------ SOURCE PASSAGE ------

I hate to break it to you, but chances are that if a dentist recommended a periodontal (deep) cleaning, you will most likely need it. But the most important aspect of this process is not only the diagnosis but also to understand the causes of the disease, and how to prevent it in the future. That is why choosing a holistic dentist, someone who looks at the big picture, looks at the root of the problem and spends the necessary time educating you, could be beneficial not only for your teeth, but for your overall health.

------ DATA SECTION ------

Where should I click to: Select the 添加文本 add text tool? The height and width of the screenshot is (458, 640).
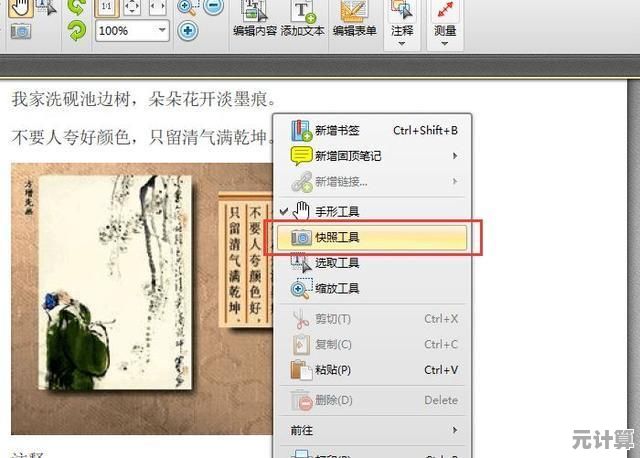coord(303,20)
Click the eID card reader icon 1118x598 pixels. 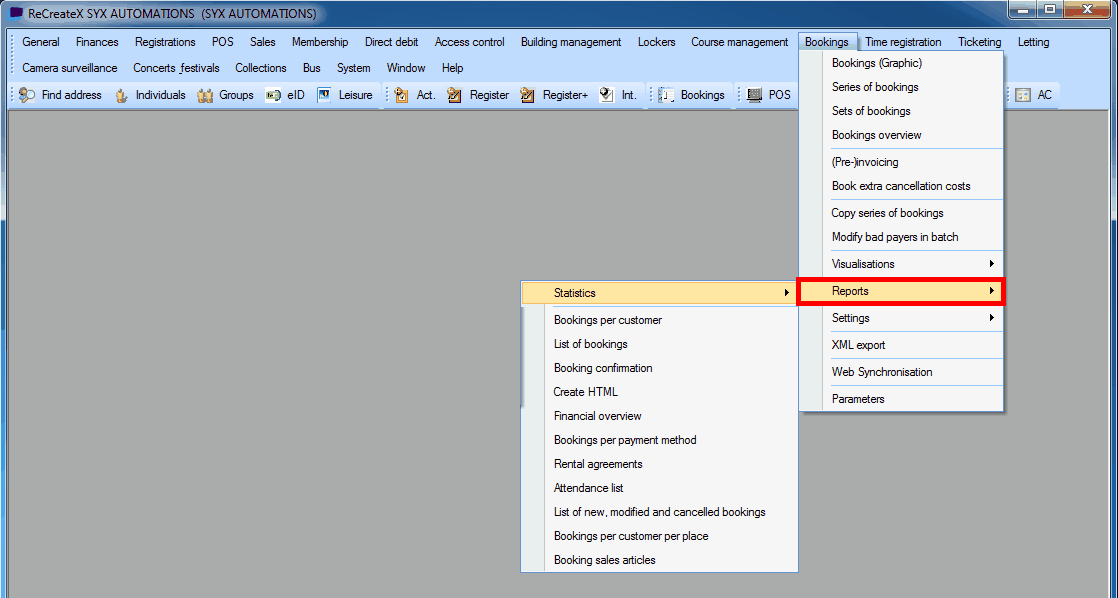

------

▶ **WORK TO BE COMPLETED**
Copy out the entire passage about periodontal cleaning and holistic dentistry, word for word.

▶ **FINAL ANSWER**
I hate to break it to you, but chances are that if a dentist recommended a periodontal (deep) cleaning, you will most likely need it. But the most important aspect of this process is not only the diagnosis but also to understand the causes of the disease, and how to prevent it in the future. That is why choosing a holistic dentist, someone who looks at the big picture, looks at the root of the problem and spends the necessary time educating you, could be beneficial not only for your teeth, but for your overall health.